<<<<
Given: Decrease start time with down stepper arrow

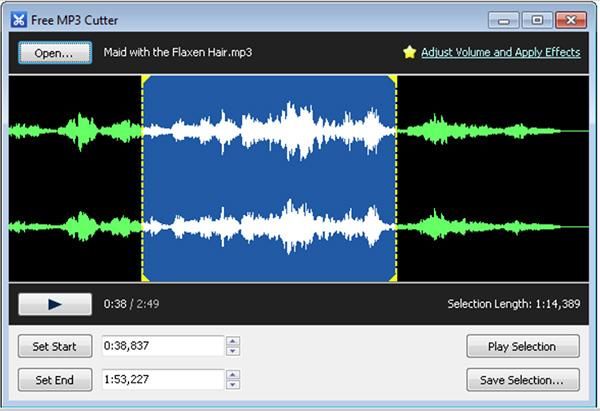Looking at the screenshot, I should pos(233,351).
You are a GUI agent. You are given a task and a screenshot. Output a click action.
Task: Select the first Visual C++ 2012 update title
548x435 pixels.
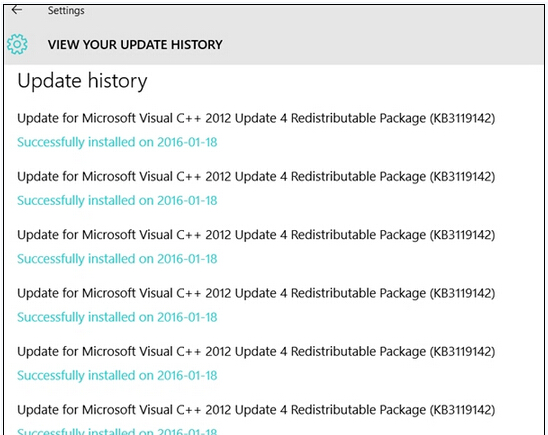[x=256, y=118]
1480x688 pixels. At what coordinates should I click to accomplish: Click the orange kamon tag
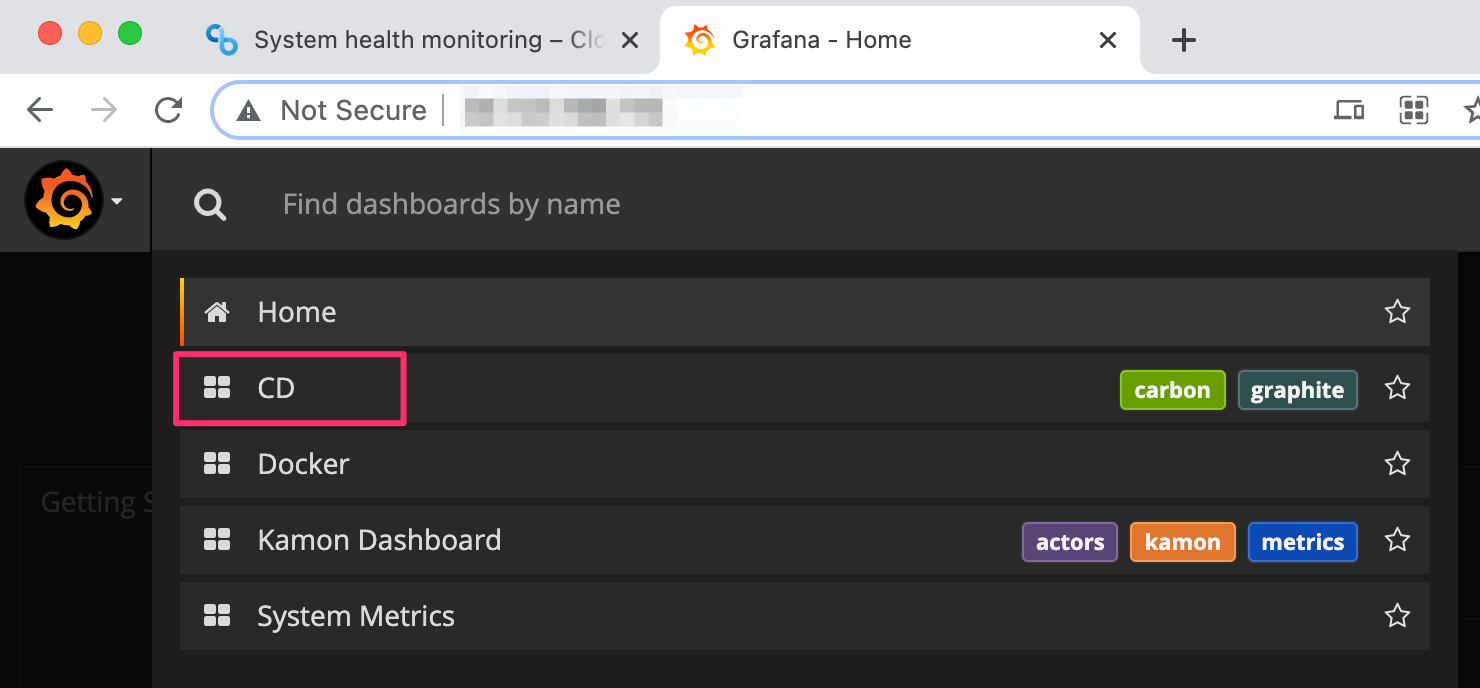point(1182,542)
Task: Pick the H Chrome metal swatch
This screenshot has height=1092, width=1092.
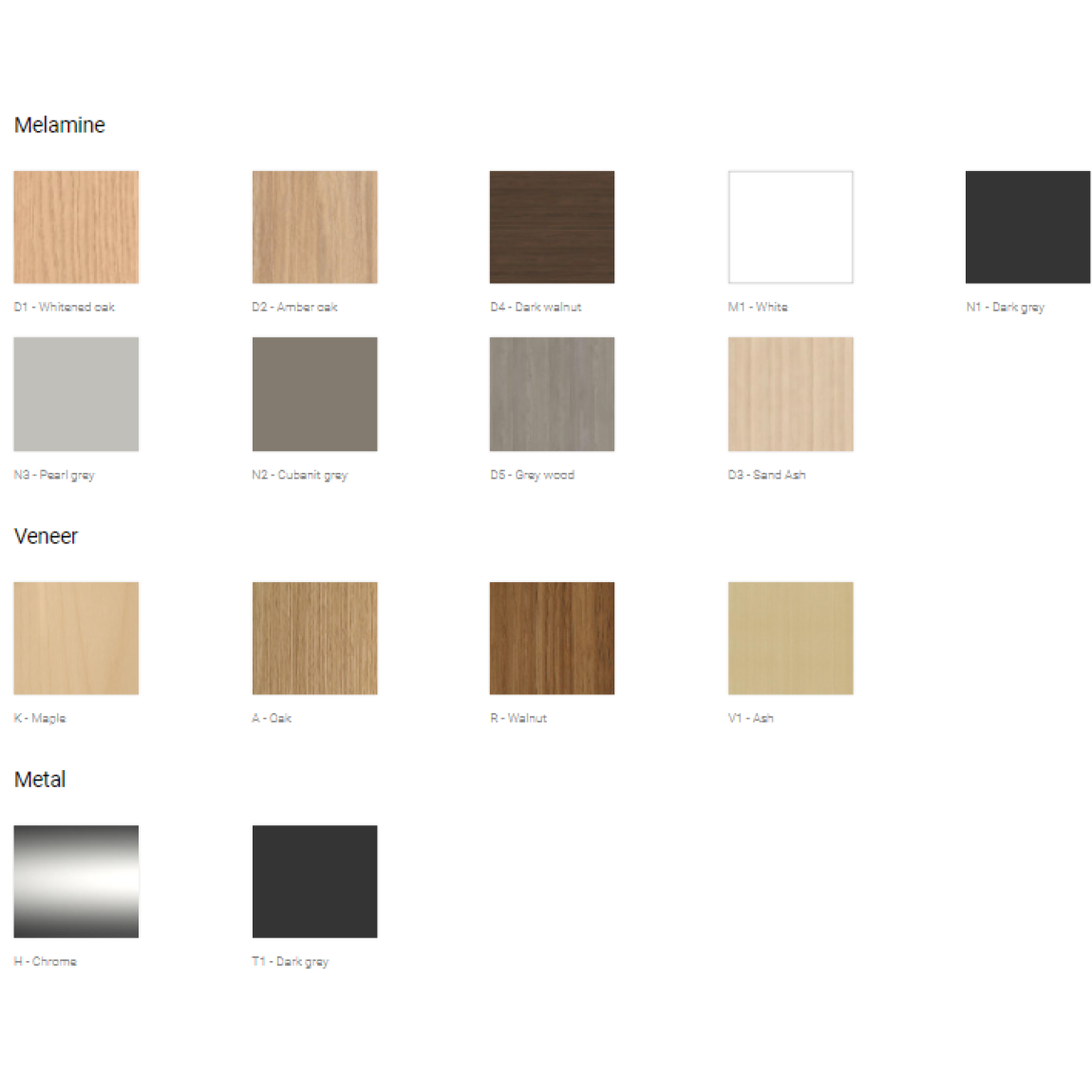Action: pyautogui.click(x=76, y=881)
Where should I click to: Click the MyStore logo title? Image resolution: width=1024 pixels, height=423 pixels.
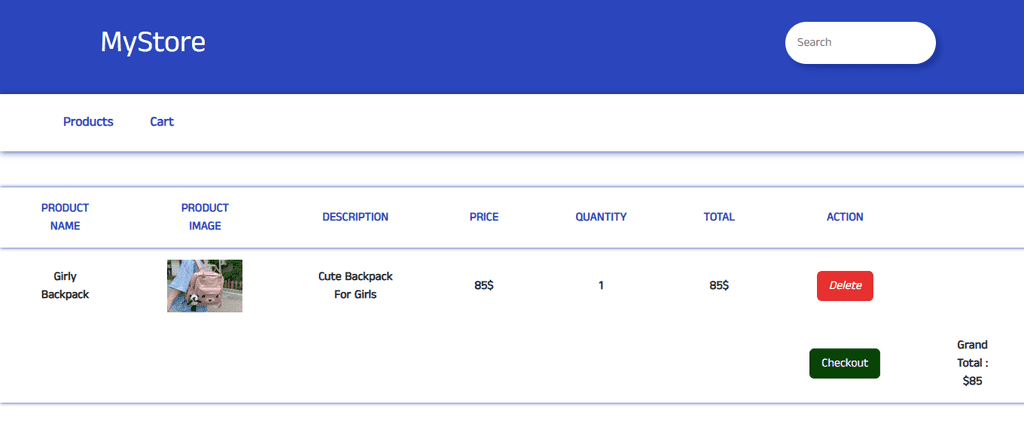pos(153,42)
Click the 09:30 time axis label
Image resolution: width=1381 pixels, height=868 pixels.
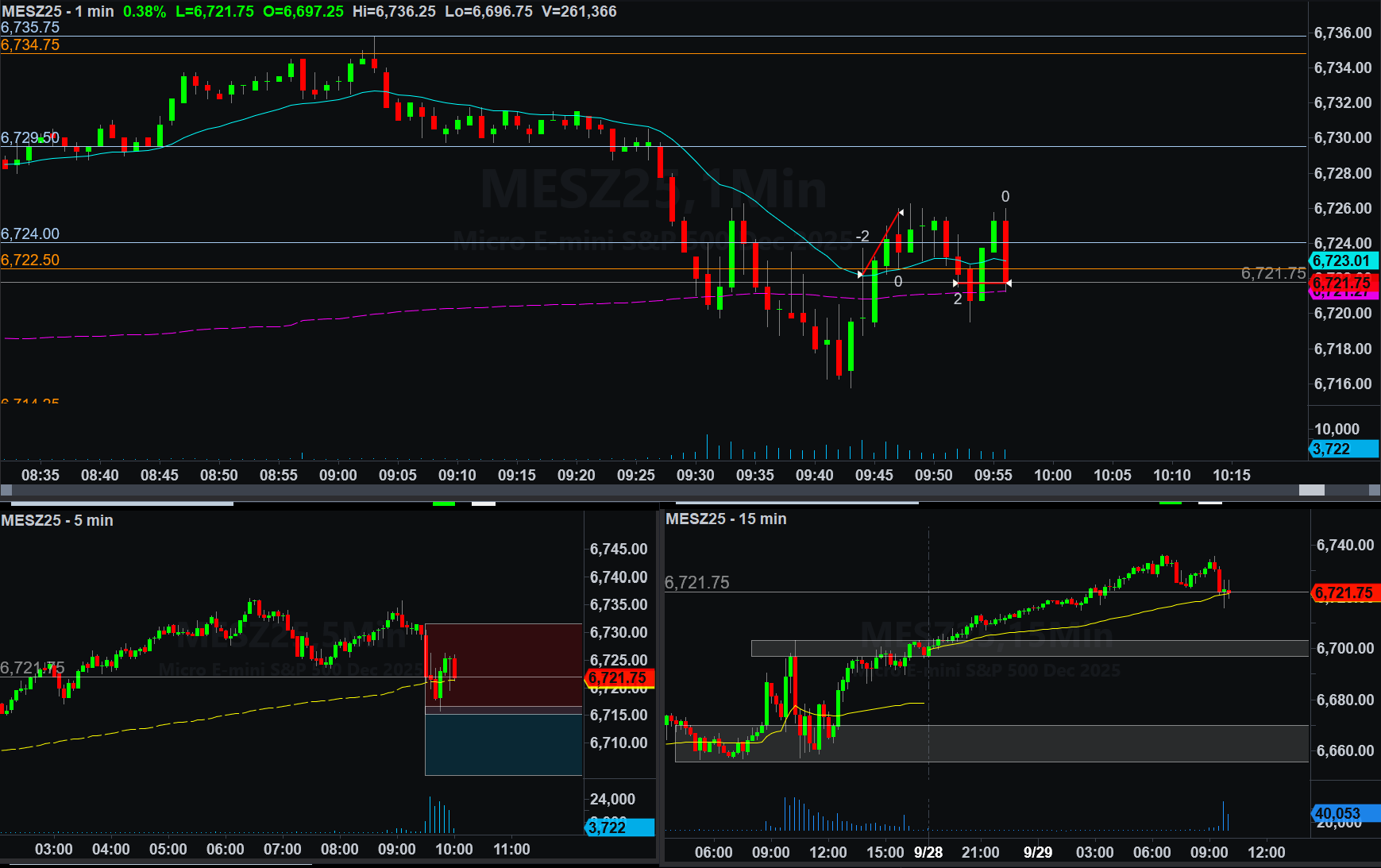coord(695,475)
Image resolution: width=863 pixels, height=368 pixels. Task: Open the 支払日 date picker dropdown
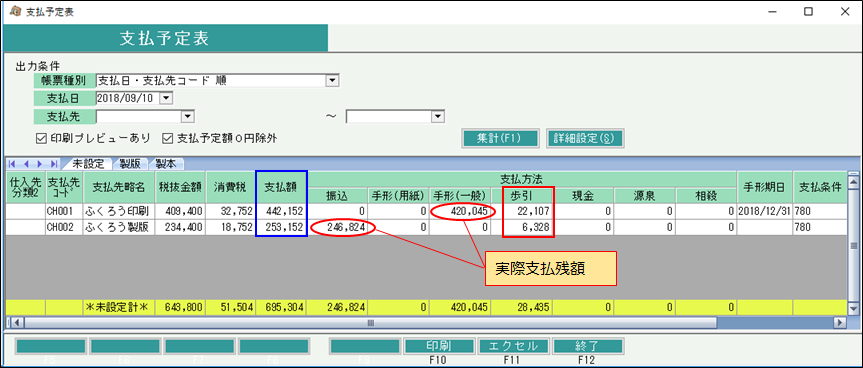(x=167, y=98)
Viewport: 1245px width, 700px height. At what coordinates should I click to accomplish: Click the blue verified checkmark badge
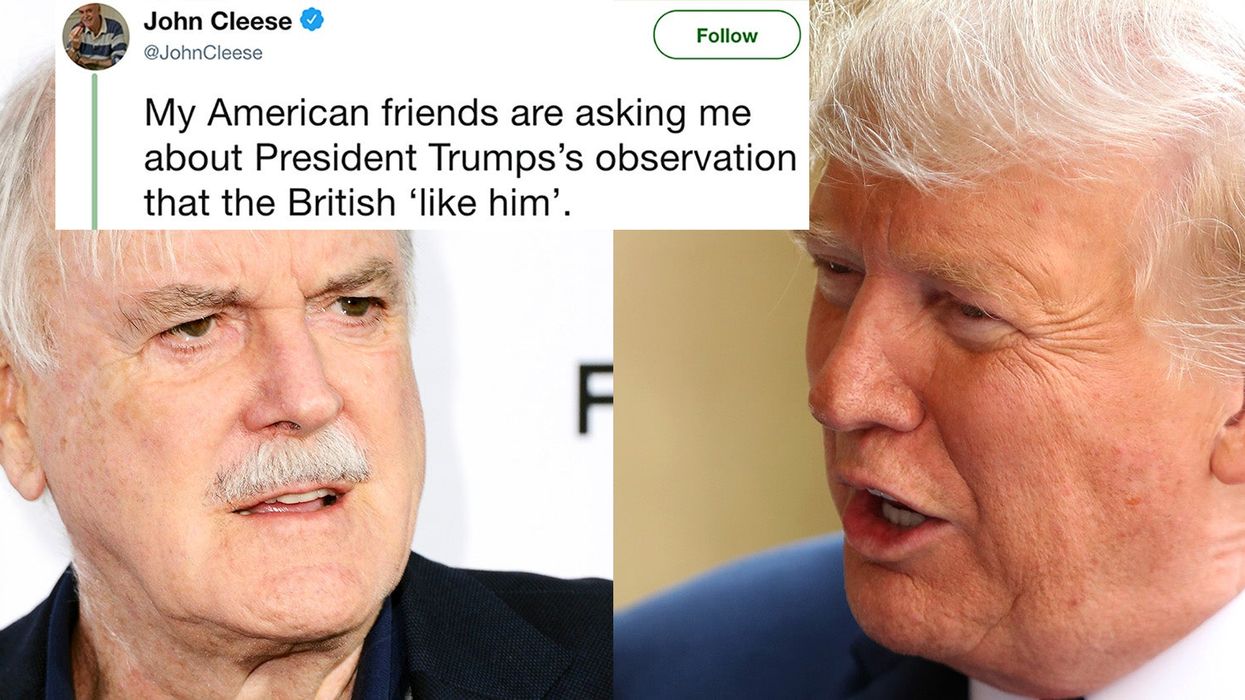(x=312, y=20)
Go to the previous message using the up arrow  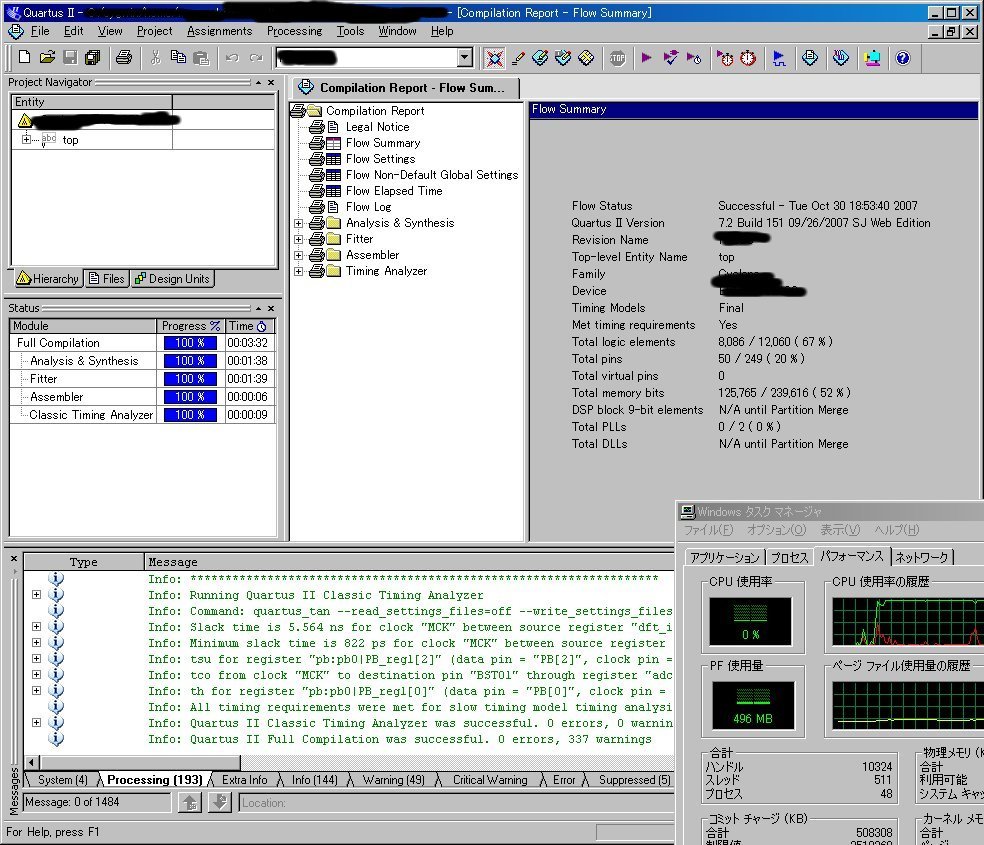[189, 802]
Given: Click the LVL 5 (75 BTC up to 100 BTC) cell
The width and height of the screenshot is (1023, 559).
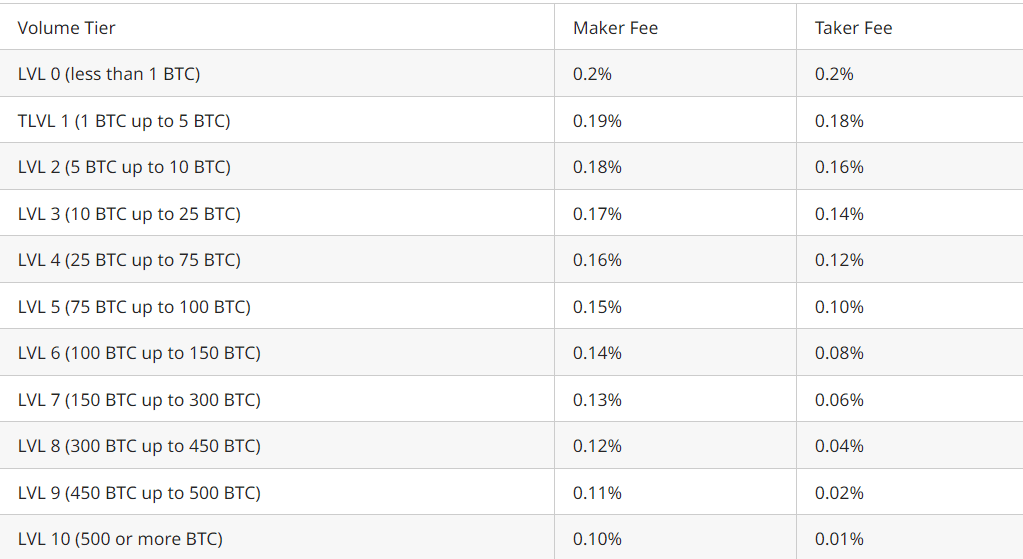Looking at the screenshot, I should click(x=134, y=307).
>>>>
▶ [EXERCISE] Above are the records; repeat their lines from the first through the line containing "Task: Pick the H Chrome metal swatch", and leave out each picture.

▶ [ANSWER TO THIS EXERCISE]
Given: Decrease start time with down stepper arrow

Looking at the screenshot, I should pos(233,351).
You are a GUI agent. You are given a task and a screenshot. Output a click action.
Task: Select the first Visual C++ 2012 update title
548x435 pixels.
[x=256, y=118]
1480x688 pixels. At what coordinates should I click to accomplish: Click the orange kamon tag
point(1182,542)
Task: Pick the H Chrome metal swatch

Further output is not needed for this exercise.